India can achieve 10% ethanol blending target in 2022

During the latest Ethanol Supply 12 months (December 2020-November 2021), oil promoting companies (OMCs) have qualified to source 297 crore litres (CL) of ethanol. Of this, about 262 CL will appear from sugar mills and rest from other feedstocks this kind of as broken foodgrains, maize and surplus rice.

Considering the significant investments remaining manufactured in introducing ethanol production capacities, India can realize the focus on as stipulated in the Nationwide Bio-fuel Policy in 2022, Abinash Verma, Director-Typical, Indian Sugar Mill Association (ISMA) instructed BusinessLine. Excerpts from the job interview:

Are sugar mills obtaining the focus on to produce ethanol?

The Nationwide Bio-fuel Policy has set a focus on to realize ten for every cent ethanol blending with petrol by the 12 months 2020, and twenty for every cent ethanol blending focus on by 2030, which has been highly developed to 2025, indicating that twenty for every cent ethanol blending focus on has to be accomplished by 2025. During the latest Ethanol Supply 12 months 2020-21, the OMCs have contracted for about 297 crore litres of ethanol of which about 262 crore litre is with sugar mills, rest is with other feedstocks like broken foodgrains, maize and surplus rice. Out of this contracted quantity, the overall lifting stands at about 80 crore litres as on March eight, 2021, the blending proportion accomplished is seven for every cent.

Can India realize the focus on set by the Nationwide Bio-fuel Policy by 2022?

From the over figures, it can be assessed that if the lifting goes perfectly in the latest provide 12 months and complete contracted quantity is lifted, then the ethanol blending proportion for the latest provide 12 months is eight.5 for every cent. For that reason, and thinking of the significant investments taking place in the ethanol production capacities, India can realize the focus on of ten for every cent blending in 2022.

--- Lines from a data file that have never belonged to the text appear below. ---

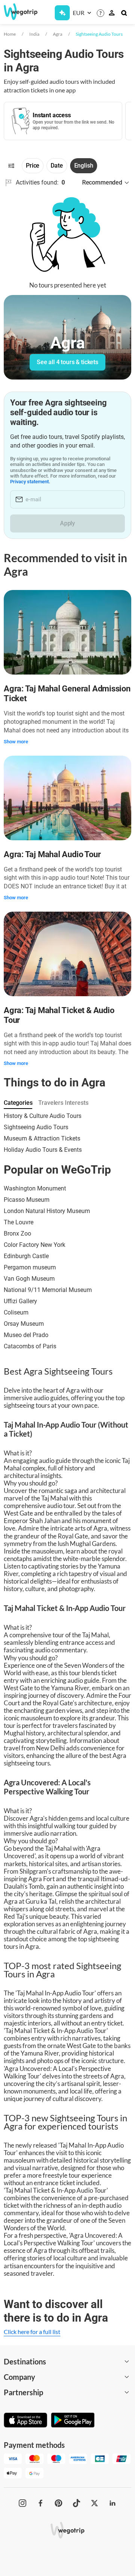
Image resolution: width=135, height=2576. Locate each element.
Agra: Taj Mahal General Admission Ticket (67, 693)
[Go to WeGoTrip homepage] (17, 11)
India (34, 34)
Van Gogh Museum (29, 1278)
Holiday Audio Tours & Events (43, 1149)
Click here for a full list (32, 2331)
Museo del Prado (26, 1335)
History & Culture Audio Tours (42, 1115)
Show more (16, 741)
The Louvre (18, 1222)
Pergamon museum (30, 1267)
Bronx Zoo (17, 1233)
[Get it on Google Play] (72, 2421)
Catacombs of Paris (30, 1346)
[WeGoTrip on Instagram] (22, 2503)
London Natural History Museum (47, 1211)
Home (10, 34)
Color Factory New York (34, 1244)
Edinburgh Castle (26, 1256)
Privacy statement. (30, 481)
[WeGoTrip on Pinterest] (58, 2503)
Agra (57, 34)
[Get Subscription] (62, 12)
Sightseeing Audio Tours (99, 34)
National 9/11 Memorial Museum (48, 1289)
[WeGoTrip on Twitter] (94, 2503)
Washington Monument (35, 1188)
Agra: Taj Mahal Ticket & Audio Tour (59, 1015)
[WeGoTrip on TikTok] (76, 2503)
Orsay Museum (24, 1323)
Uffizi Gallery (20, 1301)
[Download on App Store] (25, 2421)
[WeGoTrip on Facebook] (40, 2503)
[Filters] (11, 165)
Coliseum (16, 1312)
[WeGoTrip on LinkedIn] (112, 2503)
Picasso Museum (27, 1199)
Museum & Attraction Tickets (42, 1138)
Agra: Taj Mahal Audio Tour (52, 854)
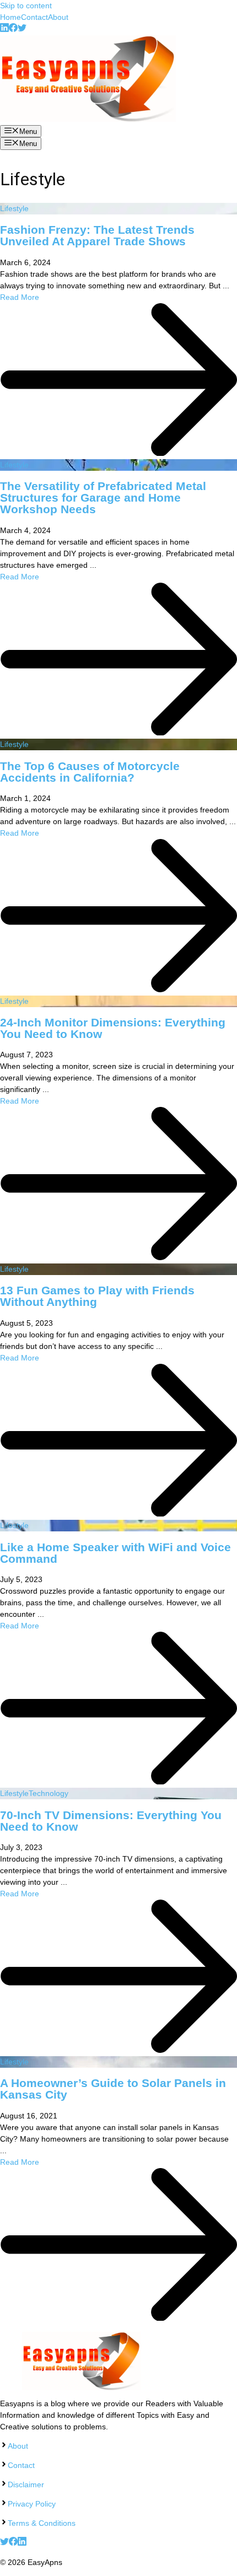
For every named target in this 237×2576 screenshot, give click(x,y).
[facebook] (13, 29)
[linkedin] (4, 29)
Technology (48, 1793)
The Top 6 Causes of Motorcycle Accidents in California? (90, 772)
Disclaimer (26, 2484)
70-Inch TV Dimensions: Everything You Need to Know (111, 1821)
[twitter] (22, 29)
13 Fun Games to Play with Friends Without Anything (97, 1296)
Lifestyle (14, 208)
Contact (34, 17)
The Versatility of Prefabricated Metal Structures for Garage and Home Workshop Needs (103, 497)
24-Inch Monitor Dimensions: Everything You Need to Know (112, 1028)
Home (10, 17)
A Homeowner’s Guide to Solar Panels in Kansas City (113, 2089)
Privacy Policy (32, 2503)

What are the hurdles in ethanol provide?

A number of depots, specially the new ones and new States which have not taken ethanol before, are not geared up to obtain ethanol. In several depots exactly where contracts have been signed, the offtake is very low and OMCs are insisting to shift the quantity to other depots in considerably absent States.

The trouble is that the price at which transportation expense is remaining reimbursed by OMCs to the ethanol suppliers are a great deal underneath the genuine expenditure. Suppliers are incurring a decline of ₹3-5 for every litre, resulting in decrease realisation, discouraging them to move ethanol to considerably absent depots and distant States. The transportation premiums require to be revised right away if we have to realize the all India focus on of ten for every cent in all States future 12 months.

Has Covid-19 affected the ethanol provide?

The need for petrol is decrease than envisioned because of to Covid, and consequently in some depots, the need approximated by OMCs feel to have gone erroneous. That has, in switch, marginally diminished the prerequisite of ethanol far too in some depots.

Is the blending system even now a trouble?

Some of the new depots, exactly where blending has just started, feel to be not conscious of the blending system and also do not have the required infrastructure to obtain ethanol equipped as for every the contracts. That is resulting in issues to ethanol suppliers.

The industry has requested the federal government to just take immediate techniques to improve the condition, so that ethanol supplies and blending focus on for the latest provide 12 months do not get affected.